Toujours des chaînes de monticules et des ravins remplis d'eau dont la traversée nous épuise. Une fois couchés dans nos sacs, bien au chaud, nous oublions vite les souffrances et les fatigues. Je suis si éreinté que je chancelle sur mes ski; lorsque je tombe, je voudrais rester couché où je suis.
8 mai.—Les canaux ouverts à travers la banquise paraissent tous orientés, parallèlement entre eux, du nord-est à l'ouest-sud-ouest (du compas), c'est-à-dire, perpendiculairement à la direction que nous suivons.
A notre grande joie, la glace semble devenir plus unie aux approches de la terre, alors que nous redoutions précisément le contraire. Le nombre des chiens diminuant de jour en jour, le halage est de plus en plus pénible. Je n'ai plus que quatre bêtes à mon traîneau.
10 mai.—Température −8°,8. Hier, la glace était plane; au départ nous espérions donc faire bonne route, lorsqu'une tourmente de neige s'est levée et nous a brutalement obligés à camper.
Aujourd'hui, après quelques heures de clair soleil et de ciel bleu, chute de neige abondante, et temps «bouché».
A chaque pas, des chaînes de blocs soulevés par les pressions. Par la brume, impossible de trouver la route au milieu de ce dédale
12 mai.—Notre second sac de pain sera bientôt vide, et jamais la terre n'apparaît! Plus que douze chiens dont les forces diminuent de jour en jour!

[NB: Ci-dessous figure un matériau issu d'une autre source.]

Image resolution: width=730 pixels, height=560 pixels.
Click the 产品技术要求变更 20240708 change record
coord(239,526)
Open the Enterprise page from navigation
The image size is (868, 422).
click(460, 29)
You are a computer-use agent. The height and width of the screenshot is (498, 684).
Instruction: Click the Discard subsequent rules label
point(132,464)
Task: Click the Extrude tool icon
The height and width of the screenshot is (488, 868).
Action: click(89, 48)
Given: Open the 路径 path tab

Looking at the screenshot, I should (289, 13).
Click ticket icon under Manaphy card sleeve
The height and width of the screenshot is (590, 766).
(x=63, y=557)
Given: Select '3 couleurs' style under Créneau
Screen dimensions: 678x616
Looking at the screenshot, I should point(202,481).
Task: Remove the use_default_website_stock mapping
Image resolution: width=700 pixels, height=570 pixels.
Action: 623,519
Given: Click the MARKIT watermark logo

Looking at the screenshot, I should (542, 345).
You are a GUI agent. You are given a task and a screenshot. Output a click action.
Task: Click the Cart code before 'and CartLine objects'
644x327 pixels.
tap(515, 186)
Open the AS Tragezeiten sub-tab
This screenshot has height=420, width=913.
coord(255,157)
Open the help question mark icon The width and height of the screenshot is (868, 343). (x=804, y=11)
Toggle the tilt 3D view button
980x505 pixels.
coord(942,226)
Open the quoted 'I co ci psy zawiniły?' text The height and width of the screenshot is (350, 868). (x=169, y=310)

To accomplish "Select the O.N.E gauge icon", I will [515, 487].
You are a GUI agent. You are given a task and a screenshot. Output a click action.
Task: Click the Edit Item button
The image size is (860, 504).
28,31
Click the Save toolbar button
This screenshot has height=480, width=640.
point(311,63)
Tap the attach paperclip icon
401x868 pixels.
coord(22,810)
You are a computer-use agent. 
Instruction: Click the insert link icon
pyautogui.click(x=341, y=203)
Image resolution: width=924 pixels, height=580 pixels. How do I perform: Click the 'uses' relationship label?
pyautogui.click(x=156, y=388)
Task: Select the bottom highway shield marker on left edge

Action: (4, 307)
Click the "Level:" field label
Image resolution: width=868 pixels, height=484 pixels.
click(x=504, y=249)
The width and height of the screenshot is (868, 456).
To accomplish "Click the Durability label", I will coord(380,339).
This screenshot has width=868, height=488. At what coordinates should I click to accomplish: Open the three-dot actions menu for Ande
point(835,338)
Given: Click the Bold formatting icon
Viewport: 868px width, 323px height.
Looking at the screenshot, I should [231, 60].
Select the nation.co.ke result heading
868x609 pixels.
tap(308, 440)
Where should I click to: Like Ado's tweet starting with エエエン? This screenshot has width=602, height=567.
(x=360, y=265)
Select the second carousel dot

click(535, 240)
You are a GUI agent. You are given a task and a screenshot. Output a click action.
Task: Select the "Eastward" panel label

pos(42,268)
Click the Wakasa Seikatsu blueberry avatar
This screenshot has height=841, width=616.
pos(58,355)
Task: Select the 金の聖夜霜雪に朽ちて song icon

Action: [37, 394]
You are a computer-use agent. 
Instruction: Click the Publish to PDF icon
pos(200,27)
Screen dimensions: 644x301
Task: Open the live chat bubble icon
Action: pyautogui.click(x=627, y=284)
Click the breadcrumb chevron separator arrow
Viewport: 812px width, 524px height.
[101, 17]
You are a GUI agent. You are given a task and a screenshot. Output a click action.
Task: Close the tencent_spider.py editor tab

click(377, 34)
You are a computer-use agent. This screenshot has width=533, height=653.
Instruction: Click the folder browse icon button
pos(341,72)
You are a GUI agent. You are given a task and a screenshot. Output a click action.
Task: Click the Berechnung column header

A mesure que nous avançons, la banquise devient de plus en plus difficile. La glace est maintenant recouverte de neige qui ne porte pas. A chaque instant, lorsque l'on quitte les ski pour pousser les traîneaux, on tombe dans quelque trou, masqué par cette couche trompeuse.
Aujourd'hui la température est relativement élevée; la nuit dernière, la chaleur dans le sac de couchage m'a empêché de dormir. Minimum −14°,2′.
16 mai.—L'anniversaire de la naissance de Johansen. Nous fêtons ce jour avec toute la solennité que comportent nos moyens. Au dîner, ragoût, le mets favori de mon camarade; comme dessert un excellent grog au jus de citron.